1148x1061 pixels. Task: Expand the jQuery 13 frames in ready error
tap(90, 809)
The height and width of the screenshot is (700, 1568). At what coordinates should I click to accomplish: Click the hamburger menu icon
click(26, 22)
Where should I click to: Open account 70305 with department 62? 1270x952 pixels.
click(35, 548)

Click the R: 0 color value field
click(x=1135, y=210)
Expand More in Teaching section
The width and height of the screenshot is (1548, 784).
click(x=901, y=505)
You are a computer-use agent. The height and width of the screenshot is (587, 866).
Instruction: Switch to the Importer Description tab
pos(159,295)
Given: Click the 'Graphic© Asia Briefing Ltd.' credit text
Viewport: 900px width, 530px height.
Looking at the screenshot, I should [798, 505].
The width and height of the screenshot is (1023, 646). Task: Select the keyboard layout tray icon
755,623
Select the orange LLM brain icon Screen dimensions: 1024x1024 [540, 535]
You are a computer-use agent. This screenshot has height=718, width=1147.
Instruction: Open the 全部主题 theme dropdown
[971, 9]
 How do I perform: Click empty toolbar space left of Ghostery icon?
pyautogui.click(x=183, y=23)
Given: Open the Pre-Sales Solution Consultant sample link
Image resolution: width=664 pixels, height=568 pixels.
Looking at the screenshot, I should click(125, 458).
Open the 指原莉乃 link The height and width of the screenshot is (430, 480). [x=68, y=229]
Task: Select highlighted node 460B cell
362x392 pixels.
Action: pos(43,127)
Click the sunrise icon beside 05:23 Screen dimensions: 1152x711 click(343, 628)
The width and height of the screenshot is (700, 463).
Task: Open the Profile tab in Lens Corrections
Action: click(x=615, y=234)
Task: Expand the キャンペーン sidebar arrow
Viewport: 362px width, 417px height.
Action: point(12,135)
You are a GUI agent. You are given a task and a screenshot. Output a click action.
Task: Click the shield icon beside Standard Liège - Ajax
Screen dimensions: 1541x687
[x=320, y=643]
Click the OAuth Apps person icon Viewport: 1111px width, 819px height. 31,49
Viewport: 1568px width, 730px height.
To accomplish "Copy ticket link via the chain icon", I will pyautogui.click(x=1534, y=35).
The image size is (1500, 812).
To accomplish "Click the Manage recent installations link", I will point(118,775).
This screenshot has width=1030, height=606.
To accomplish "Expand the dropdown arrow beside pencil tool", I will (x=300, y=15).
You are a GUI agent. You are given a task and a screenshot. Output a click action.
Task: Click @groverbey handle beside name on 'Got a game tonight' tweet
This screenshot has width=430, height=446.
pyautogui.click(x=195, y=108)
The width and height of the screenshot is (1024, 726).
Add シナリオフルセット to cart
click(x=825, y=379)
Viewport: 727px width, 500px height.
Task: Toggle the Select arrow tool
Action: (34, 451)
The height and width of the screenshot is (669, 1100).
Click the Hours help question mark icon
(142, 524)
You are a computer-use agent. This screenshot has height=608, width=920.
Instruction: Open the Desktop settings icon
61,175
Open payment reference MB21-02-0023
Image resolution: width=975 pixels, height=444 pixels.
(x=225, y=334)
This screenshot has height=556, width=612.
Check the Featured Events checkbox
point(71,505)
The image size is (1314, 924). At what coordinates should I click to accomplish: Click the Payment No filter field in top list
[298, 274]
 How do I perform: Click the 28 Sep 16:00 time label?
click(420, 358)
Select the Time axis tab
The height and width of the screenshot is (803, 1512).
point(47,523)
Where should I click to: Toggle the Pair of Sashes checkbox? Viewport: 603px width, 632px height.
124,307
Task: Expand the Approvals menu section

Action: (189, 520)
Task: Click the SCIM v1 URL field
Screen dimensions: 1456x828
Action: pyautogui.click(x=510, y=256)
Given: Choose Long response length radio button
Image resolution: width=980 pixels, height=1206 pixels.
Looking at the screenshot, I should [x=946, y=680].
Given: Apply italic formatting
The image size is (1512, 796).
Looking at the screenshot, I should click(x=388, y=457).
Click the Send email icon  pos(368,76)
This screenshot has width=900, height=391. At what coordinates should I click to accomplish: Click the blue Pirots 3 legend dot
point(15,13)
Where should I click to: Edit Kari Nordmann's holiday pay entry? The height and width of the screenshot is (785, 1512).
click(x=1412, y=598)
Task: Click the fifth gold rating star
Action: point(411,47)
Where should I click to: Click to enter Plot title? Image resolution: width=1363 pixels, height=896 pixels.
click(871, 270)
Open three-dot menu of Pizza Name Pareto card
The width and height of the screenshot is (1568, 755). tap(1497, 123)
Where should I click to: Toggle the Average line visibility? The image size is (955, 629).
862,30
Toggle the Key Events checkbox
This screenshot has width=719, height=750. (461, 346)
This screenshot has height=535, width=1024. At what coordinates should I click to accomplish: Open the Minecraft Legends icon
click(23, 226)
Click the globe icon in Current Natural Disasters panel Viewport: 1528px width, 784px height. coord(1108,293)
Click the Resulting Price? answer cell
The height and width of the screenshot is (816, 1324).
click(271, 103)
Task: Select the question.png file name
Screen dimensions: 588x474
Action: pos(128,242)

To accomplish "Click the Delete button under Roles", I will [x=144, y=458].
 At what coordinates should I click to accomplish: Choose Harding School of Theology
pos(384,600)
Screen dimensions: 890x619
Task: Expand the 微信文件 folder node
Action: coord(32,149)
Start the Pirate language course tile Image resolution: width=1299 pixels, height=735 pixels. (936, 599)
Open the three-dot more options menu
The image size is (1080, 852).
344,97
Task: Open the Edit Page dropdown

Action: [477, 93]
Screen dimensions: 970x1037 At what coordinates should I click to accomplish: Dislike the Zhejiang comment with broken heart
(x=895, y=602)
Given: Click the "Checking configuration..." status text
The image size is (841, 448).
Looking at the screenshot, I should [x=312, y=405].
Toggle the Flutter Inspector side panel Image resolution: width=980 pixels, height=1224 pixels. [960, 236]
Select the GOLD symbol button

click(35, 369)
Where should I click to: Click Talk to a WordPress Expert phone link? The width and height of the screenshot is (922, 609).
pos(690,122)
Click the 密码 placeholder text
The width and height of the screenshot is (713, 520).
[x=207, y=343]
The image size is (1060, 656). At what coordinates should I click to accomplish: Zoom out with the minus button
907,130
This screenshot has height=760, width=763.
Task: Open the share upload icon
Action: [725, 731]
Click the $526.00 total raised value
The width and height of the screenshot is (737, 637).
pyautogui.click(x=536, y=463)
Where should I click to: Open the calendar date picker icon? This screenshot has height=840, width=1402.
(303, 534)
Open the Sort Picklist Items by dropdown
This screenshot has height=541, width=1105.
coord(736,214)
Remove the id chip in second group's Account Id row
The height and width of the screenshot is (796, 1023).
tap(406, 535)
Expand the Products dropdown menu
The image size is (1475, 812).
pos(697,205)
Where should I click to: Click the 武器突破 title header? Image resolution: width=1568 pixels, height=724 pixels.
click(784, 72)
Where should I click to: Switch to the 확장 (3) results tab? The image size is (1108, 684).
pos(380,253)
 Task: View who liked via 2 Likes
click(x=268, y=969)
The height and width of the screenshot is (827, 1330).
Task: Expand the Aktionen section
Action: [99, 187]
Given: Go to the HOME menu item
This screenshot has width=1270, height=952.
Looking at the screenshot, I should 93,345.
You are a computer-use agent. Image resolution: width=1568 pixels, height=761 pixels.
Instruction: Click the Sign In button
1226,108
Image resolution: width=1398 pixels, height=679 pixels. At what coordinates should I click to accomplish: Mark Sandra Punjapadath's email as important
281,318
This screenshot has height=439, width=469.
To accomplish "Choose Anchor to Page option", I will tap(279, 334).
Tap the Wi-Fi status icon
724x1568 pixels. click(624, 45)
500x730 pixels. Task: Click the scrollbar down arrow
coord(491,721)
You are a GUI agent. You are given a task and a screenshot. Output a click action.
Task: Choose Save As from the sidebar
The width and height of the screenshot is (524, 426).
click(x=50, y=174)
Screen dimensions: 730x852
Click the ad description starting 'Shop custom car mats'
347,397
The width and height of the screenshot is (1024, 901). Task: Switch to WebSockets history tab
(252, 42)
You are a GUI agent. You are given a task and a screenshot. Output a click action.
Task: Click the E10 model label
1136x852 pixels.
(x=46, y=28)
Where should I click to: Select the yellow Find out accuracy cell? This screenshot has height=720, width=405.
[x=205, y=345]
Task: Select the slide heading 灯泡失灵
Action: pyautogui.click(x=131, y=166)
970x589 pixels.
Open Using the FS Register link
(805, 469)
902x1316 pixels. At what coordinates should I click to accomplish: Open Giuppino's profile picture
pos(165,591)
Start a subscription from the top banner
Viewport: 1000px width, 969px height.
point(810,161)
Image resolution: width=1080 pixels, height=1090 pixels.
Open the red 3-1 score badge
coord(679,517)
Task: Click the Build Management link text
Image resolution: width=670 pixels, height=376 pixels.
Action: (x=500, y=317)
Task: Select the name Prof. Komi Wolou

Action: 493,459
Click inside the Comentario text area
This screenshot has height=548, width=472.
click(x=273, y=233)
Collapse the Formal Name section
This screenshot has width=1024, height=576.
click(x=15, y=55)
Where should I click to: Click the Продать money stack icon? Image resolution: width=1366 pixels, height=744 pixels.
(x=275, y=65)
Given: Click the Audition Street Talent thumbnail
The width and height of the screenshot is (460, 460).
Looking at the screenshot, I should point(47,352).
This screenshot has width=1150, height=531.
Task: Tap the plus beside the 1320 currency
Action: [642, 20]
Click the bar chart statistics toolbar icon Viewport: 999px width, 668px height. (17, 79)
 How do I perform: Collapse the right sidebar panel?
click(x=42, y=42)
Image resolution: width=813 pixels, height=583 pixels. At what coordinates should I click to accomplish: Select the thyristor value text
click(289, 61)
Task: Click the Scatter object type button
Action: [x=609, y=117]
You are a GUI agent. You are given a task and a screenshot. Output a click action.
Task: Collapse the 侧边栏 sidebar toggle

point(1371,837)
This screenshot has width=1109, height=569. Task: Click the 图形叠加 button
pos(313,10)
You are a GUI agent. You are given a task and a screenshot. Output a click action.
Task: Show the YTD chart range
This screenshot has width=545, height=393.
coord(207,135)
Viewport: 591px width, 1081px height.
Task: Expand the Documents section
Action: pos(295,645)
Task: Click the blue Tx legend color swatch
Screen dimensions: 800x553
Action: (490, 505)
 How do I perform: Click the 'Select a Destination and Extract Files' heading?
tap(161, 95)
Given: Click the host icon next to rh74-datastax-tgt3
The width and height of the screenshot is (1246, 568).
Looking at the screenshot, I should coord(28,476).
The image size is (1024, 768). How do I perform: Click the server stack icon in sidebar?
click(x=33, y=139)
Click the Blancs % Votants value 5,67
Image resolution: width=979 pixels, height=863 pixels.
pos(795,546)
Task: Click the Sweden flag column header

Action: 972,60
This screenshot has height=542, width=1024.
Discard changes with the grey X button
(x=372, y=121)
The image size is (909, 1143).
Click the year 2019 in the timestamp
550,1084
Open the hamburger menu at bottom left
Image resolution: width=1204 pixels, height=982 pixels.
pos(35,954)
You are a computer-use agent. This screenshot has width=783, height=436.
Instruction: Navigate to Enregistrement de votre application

**YOUR TASK**
Please pick out every line above that contains the word "question". Case counts, so a line matches only if its capitalization is the same.

**SOLUTION TO THIS TASK**
Click the Hours help question mark icon
Task: Select the question.png file name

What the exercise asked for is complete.